It can appear on your face and forehead, but you may also spot it on your chest, upper back and shoulders. It’s a condition that doesn’t just affect teens: It’s acne, which impacts some 50 million Americans each year.
But what is acne? And how do you treat it?
Read on for a look at the skin condition.
What is acne and what causes it?
Simply put, acne is “a very common medical condition which includes pimples, blackheads, whiteheads, cysts, and nodules. It most commonly affects teenagers, but can affect males and females at any age,” Dr. Shari Sperling, a board-certified dermatologist in New Jersey, told Fox News.
Acne typically occurs when hair follicles become clogged with oil and dead skin cells, leading to pimples, whiteheads, blackheads and more.
“There are many causes of acne including a bacterial overgrowth of Propionibacterium acnes, hormones, oils in the skin, certain medications and genetics,” added Sperling.
Other triggers for acne can include hormonal changes, picking at existing pimples, scrubbing your skin too harshly, cosmetic products, high humidity and pressure on the skin from collars, hats, helmets and beyond, according to Healthline.
What is the difference between acne and a pimple?
Acne typically references the chronic, long-term condition, while anyone can develop a pimple from time to time.
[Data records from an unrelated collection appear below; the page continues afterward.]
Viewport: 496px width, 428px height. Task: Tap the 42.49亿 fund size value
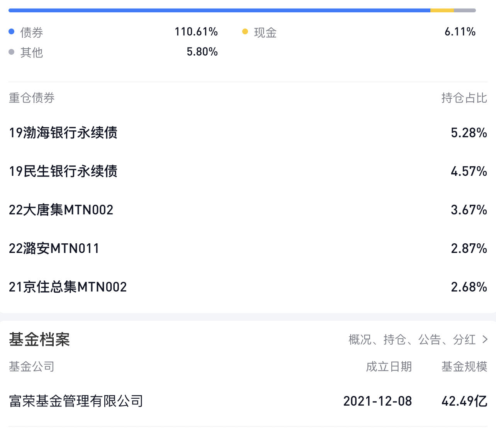click(x=464, y=401)
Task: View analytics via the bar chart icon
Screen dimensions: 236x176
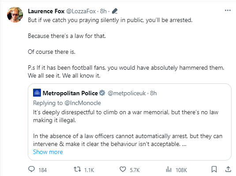Action: (169, 169)
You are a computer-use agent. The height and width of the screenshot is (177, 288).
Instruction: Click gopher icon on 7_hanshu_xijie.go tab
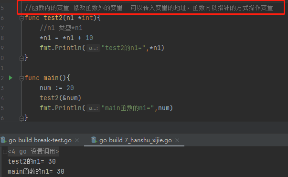pos(94,140)
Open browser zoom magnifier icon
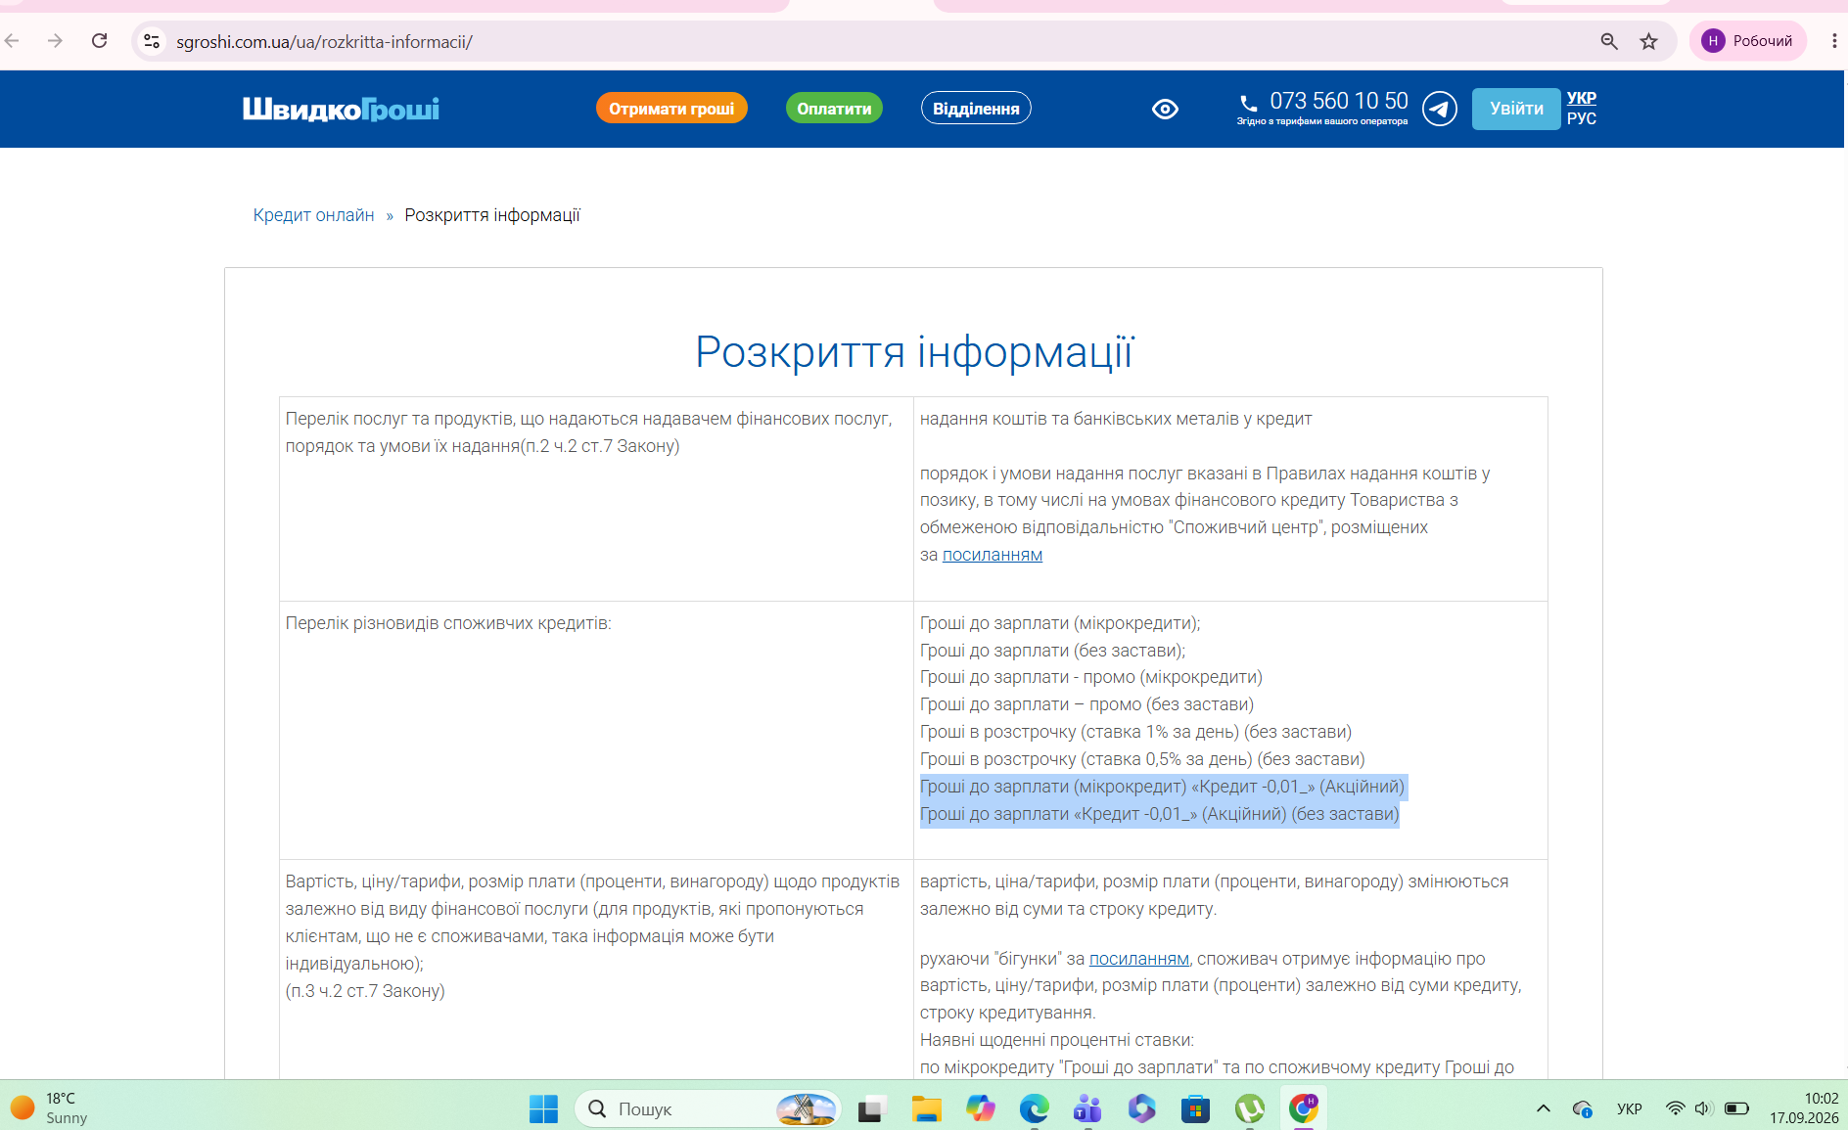The image size is (1848, 1130). [x=1609, y=41]
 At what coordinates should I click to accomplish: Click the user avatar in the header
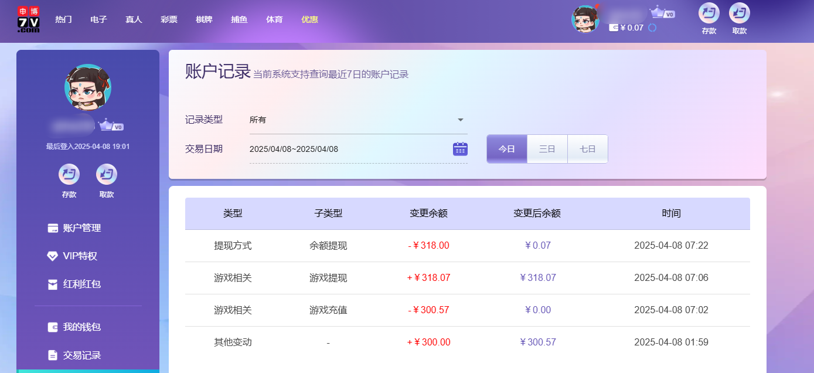tap(585, 19)
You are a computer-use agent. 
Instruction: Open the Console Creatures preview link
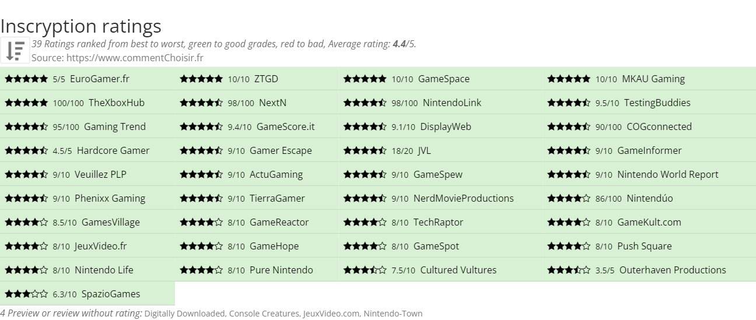(x=263, y=314)
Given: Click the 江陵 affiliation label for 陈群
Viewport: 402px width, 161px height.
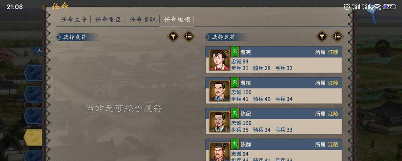Looking at the screenshot, I should 333,144.
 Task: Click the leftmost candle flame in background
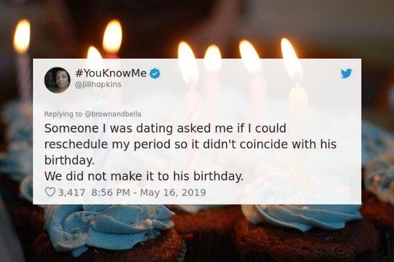(22, 36)
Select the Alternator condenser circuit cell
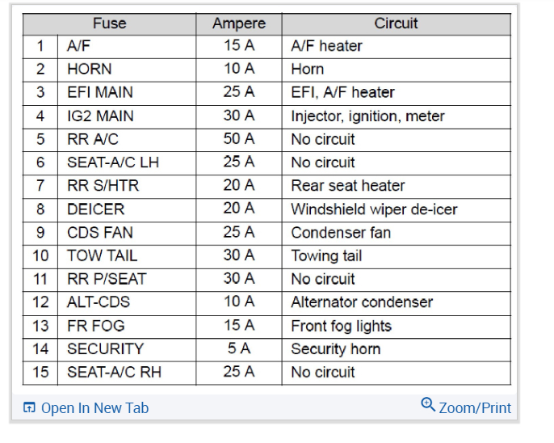The image size is (554, 443). pos(362,302)
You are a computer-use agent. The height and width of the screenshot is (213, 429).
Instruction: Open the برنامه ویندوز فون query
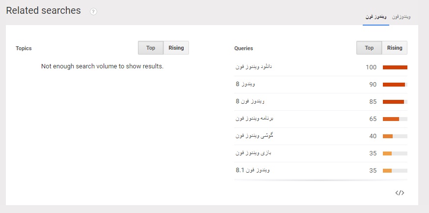253,119
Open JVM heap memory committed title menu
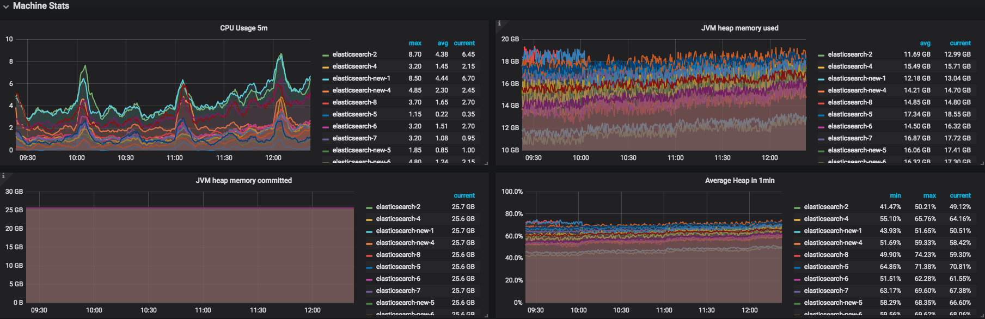The height and width of the screenshot is (319, 985). coord(243,181)
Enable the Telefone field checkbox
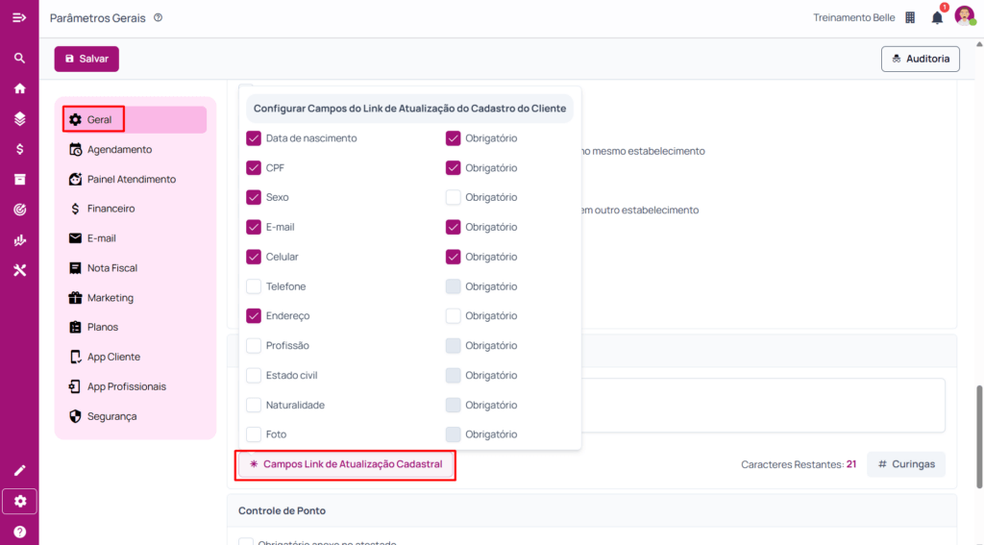The image size is (984, 545). click(x=254, y=286)
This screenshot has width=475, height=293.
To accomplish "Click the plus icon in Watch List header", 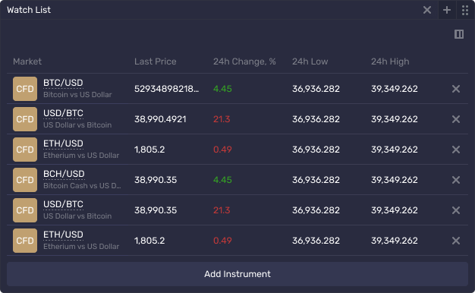I will tap(447, 10).

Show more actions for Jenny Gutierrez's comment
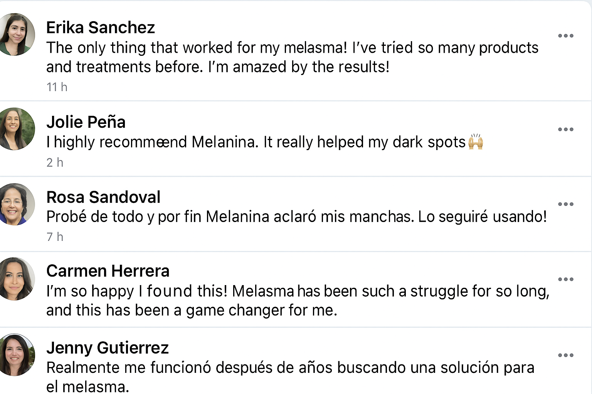click(565, 355)
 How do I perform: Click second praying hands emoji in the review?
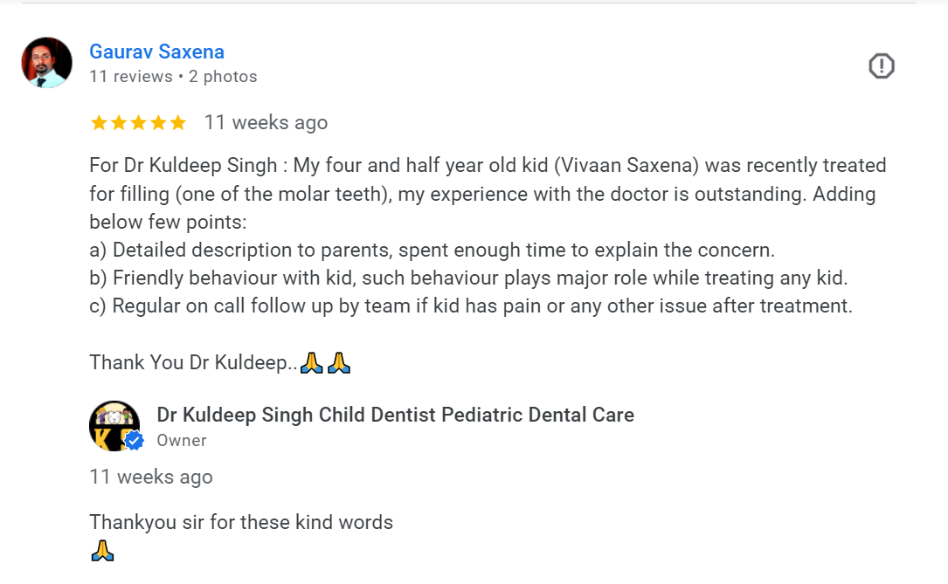point(339,363)
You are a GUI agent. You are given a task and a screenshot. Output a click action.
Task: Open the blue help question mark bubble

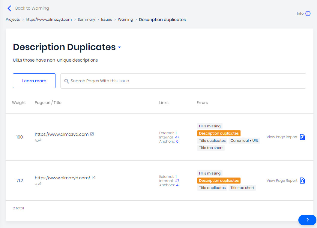(307, 220)
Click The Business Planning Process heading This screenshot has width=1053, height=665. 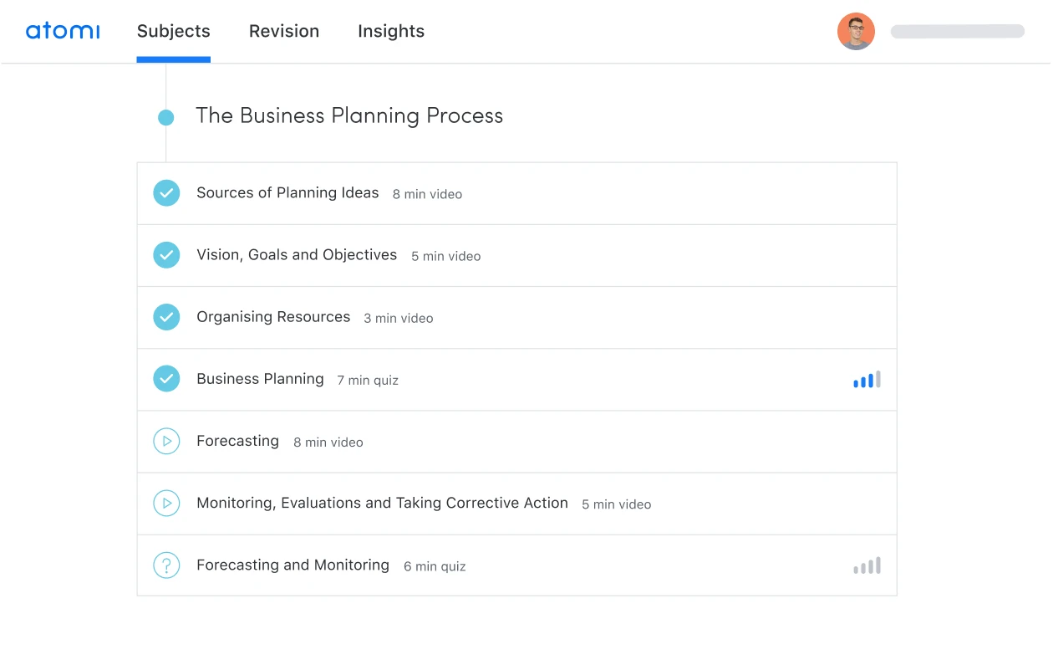349,116
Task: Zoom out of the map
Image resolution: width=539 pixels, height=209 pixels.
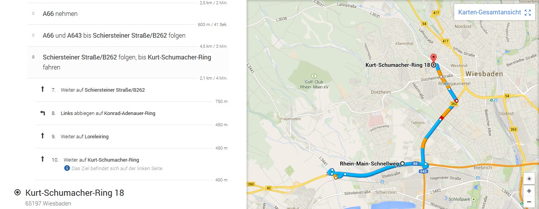Action: [529, 202]
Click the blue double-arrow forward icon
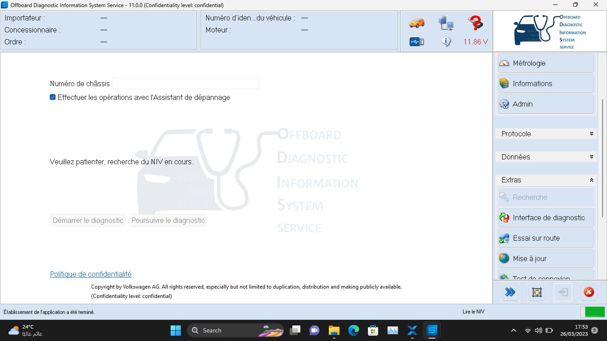 [x=510, y=292]
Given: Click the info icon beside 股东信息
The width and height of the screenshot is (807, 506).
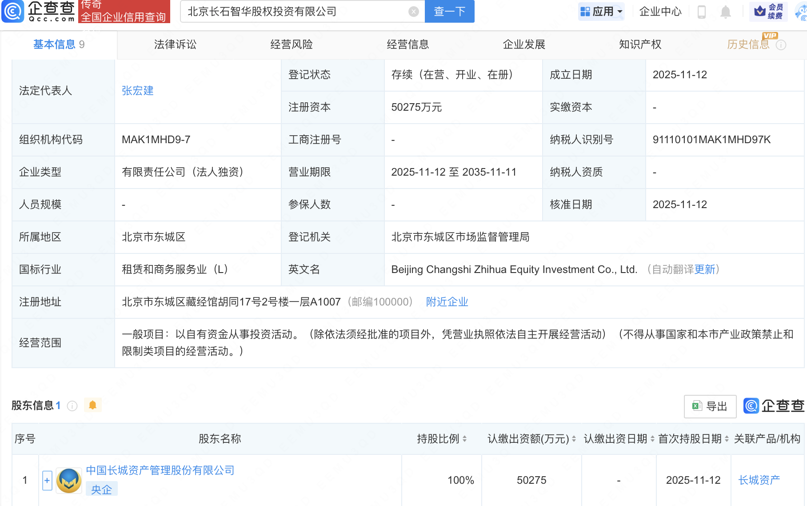Looking at the screenshot, I should 72,406.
“[A pimple] is typically a red, inflamed, bump on the skin. Blackheads are known as open comedones, while closed comedones are known at whiteheads,” she added.
Why are teens more prone to acne?
As hormonal changes can be a trigger for acne, teens are commonly more affected by the skin condition.
“Teens are more prone to acne because of changing hormones. The increase in sebum clogs pores and causes acne,” said Sperling.
But adults can be affected too.
“Nearly all adult acne is caused by inflammation and clogged pores,” states Healthline. In adults, hormonal fluctuations, contact irritation, emotional and/or physical stress, clogged pores, bacteria, and certain foods and medications can trigger acne in adults.
How do you treat acne? Can it come back?
Acne in adults and teenagers are treated similarly, according to Sperling.
“There are many treatment options such as [over-the-counter] benzoyl peroxide creams and washes, to topical antibiotics or other topicals, short courses of oral antibiotics, spironolactone in women with hormonal acne, and Accutane,” she said.
What are some common misconceptions about acne?
There are three common misconceptions about acne, Sperling said.
1. Acne only affects teenagers
“This is false. Acne can occur at any age,” she said.
2. I don’t need to treat acne because it will just go away
“Wrong,” said Sperling. “It is important to treat acne to prevent scarring. Treating it earlier is crucial to prevent worsening and spread of acne while preventing scarring.”
3. It’s not a big deal to pick at acne.
It’s important to not touch or pick acne, as “this can lead to scarring,” she said.